JENIN, West Bank, (Reuters) – Hundreds of forces loyal to Palestinian President Mahmoud Abbas deployed to the northern West Bank city of Jenin on Saturday for a law-and-order campaign meant to show the government is laying the ground for statehood.
In a campaign dubbed “Operation Smile and Hope”, jeeps and buses which commanders said carried up to 600 security men arrived in the city in coordination with Israel. Another 150 men already in Jenin, long a militant bastion, will join them.
Washington, whose efforts for a deal on a Palestinian state this year have shown little sign of progress, sees the Jenin push as a chance for Abbas to prove he can rein in militants — Israel’s main condition for implementing a peace agreement.
The deployment of the forces, some of whom receive U.S.-funded training in Jordan, coincides with U.S. Secretary of State Condoleezza Rice’s arrival in the region on Saturday. “This is our country, our land and we will do our jobs regardless of what the Israelis do until we establish our own state,” General Diyab al-Ali, head of national security forces in the West Bank, told reporters in Jenin.
A similar security push launched last year in Nablus was marred by Israeli army raids and travel restrictions, and, while Western officials hope the Jewish state will be more cooperative in Jenin, Ali said he had received no assurances from Israel.
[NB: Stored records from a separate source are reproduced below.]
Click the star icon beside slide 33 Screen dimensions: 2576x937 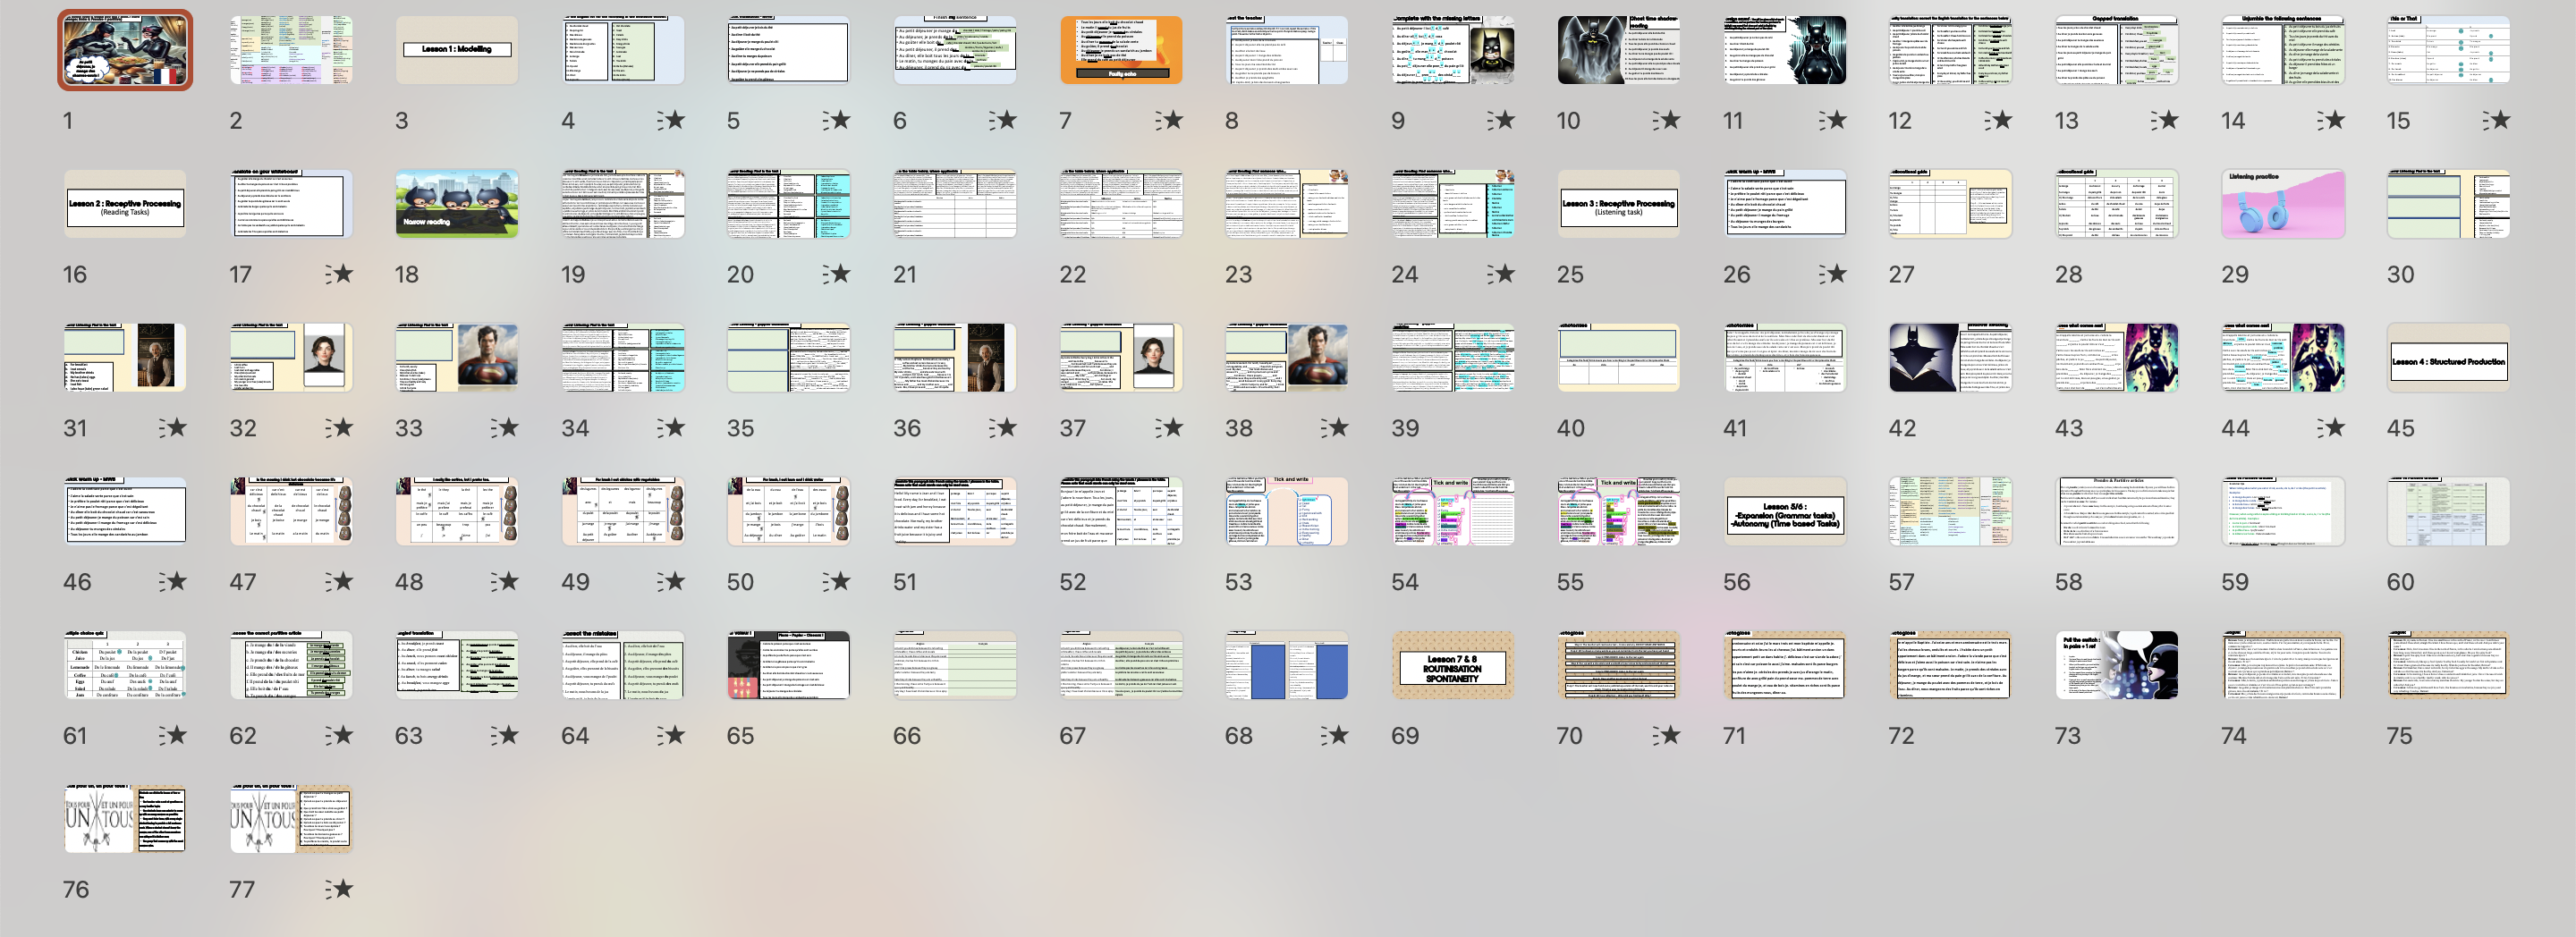[505, 428]
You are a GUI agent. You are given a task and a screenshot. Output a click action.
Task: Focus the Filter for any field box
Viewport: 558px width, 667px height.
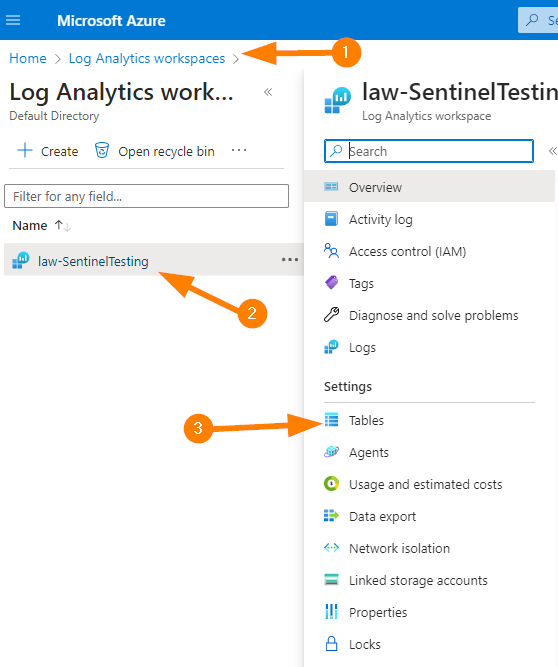[x=146, y=196]
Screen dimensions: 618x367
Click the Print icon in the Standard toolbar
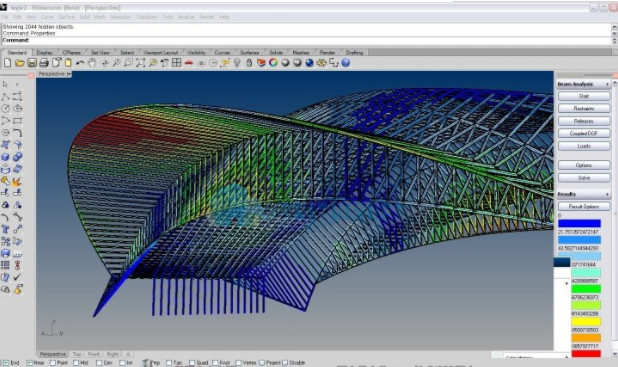(x=44, y=63)
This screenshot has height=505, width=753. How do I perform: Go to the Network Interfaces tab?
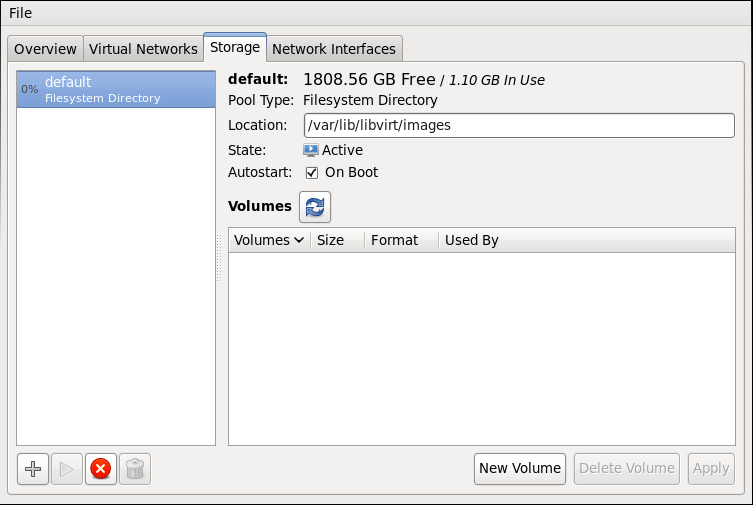point(334,49)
The Israeli government has emphasised that “ultimate security responsibility will remain in Israel’s hands”.
A senior Palestinian security official said the forces would target criminals such as car thieves and had orders to confiscate illegal weapons, but stopped short of explicitly saying the campaign would target militants.
Security men distributed leaflets to local residents on Saturday asking for tips on troublemakers and saying only they had the right to carry guns.
U.S.-backed peace talks were launched in November with the goal of reaching a deal before Bush leaves office in January, but Washington says neither side is doing enough to meet their obligations under a 2003 peace “road map.”
Under the road-map, Israel is meant to halt settlement activity and remove Jewish outposts. The Palestinians are meant to combat militants in the West Bank, where Abbas holds sway, and in the Gaza Strip, which is controlled by Hamas Islamists.
Washington is keen to show security and economic progress in the West Bank before U.S. President George W. Bush visits Israel later this month. The Jenin operation will be accompanied by a series of economic development projects.
Rice arrives on Saturday for meetings with Abbas and Israeli Prime Minister Ehud Olmert. A senior Abbas aide said the two men would also meet on Monday and that the Palestinians expected Israel to produce maps showing the borders of a future state.
The Jenin forces are expected to take up positions on Sunday. The campaign is supposed to last three months.
Israel reoccupied West Bank cities — seven of which had been under Palestinian control after the 1993 Oslo peace accords — after the outbreak of the Palestinian uprising in 2000.
One Palestinian security source in Jenin said Abbas’s forces would be authorised to enter Jenin’s volatile refugee camp and other areas that have been off-limits to Palestinian forces.
Security has improved in Jenin over the last six months as militants from Abbas’s Fatah faction turned in weapons as part of an amnesty programme coordinated with Israel.